→ **OBJETIVO**: Transcreva fielmente o trecho do texto sobre guerras e recursos alimentares que vai de "Acima de tudo, as" até "tem efeitos devastadores.".

→ **TEXTO CITADO**:
A estratégia de reserva implementada por alguns países também não deve ser subestimada. As guerras são intrinsecamente violentas e prejudiciais, mas uma má ou desigual distribuição dos recursos pode por vezes criar danos ainda mais catastróficos por serem de longa duração. Como observamos na Ucrânia, mas também no Sahel, em Gaza ou no Sudão, as partes em conflito podem saquear as reservas alimentares dos adversários, destruindo deliberadamente plantações, rebanhos e infraestruturas civis.
Acima de tudo, as guerras tornam inabitáveis e inutilizáveis (devido à poluição causada pelas armas) áreas inteiras onde não é mais possível produzir, como acontece na Ucrânia, mas também noutros lugares.
Tais situações provocam o deslocamento de um grande número de pessoas, cortando-as de seus recursos alimentares e meios de subsistência e forçando a comunidade humanitária internacional a esforços gigantescos para responder às prementes necessidades. A maioria desses refugiados e deslocados (Idp) é composta por mulheres, que também representam a maior parte da força de trabalho agrícola na África e no Oriente Médio: a sua ausência das áreas de cultivo tem efeitos devastadores.
A conexão entre crise política e crise dos refugiados tem consequências pesadas para alguns países: basta pensar, por exemplo, na situação no Líbano, assolado pela crise econômica e pela instabilidade interna a que se acrescenta o fardo de aproximadamente 2 milhões de refugiados sírios que fugiram desde 2011.

→ **REGISTROS SELECIONADOS**:
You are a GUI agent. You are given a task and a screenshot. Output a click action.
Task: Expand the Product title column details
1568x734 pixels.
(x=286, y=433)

==

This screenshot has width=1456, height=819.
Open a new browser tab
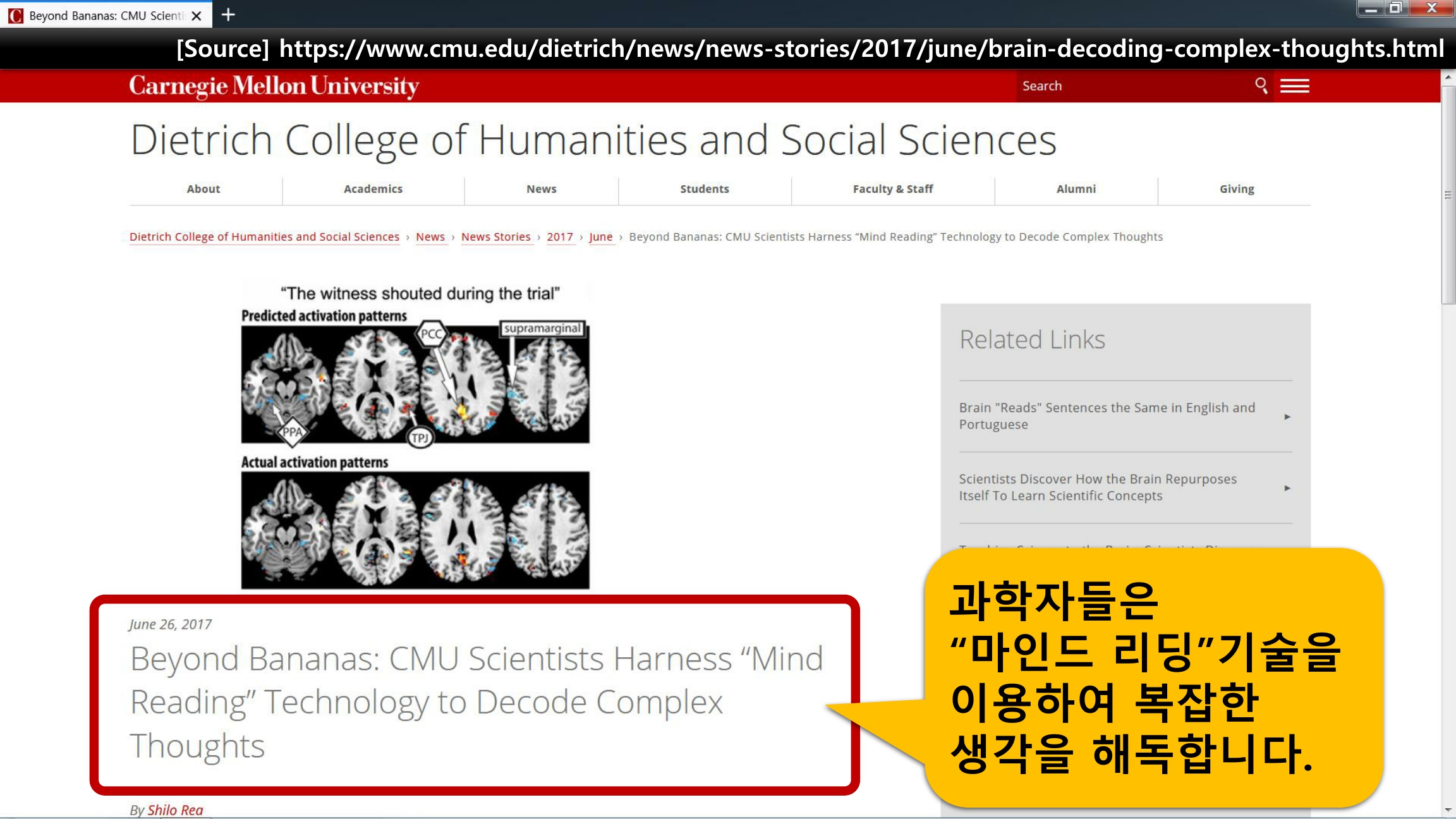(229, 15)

==

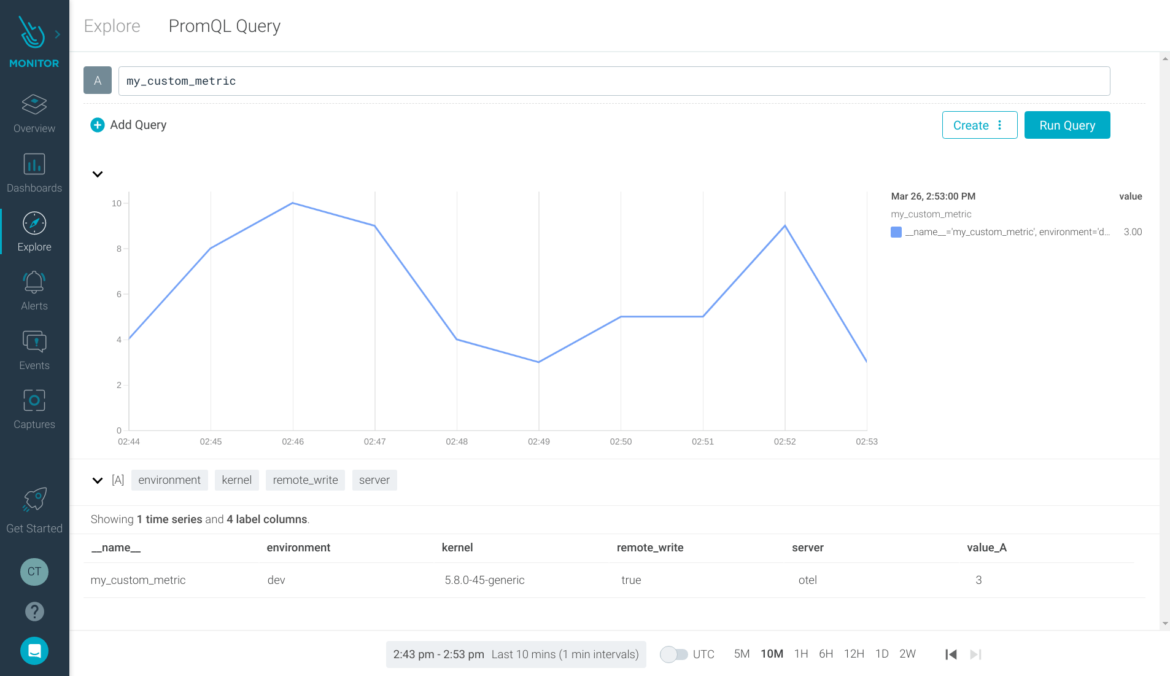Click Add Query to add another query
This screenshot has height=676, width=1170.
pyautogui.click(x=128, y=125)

→ **EXERCÍCIO RESOLVIDO**:
Acima de tudo, as guerras tornam inabitáveis e inutilizáveis (devido à poluição causada pelas armas) áreas inteiras onde não é mais possível produzir, como acontece na Ucrânia, mas também noutros lugares.
Tais situações provocam o deslocamento de um grande número de pessoas, cortando-as de seus recursos alimentares e meios de subsistência e forçando a comunidade humanitária internacional a esforços gigantescos para responder às prementes necessidades. A maioria desses refugiados e deslocados (Idp) é composta por mulheres, que também representam a maior parte da força de trabalho agrícola na África e no Oriente Médio: a sua ausência das áreas de cultivo tem efeitos devastadores.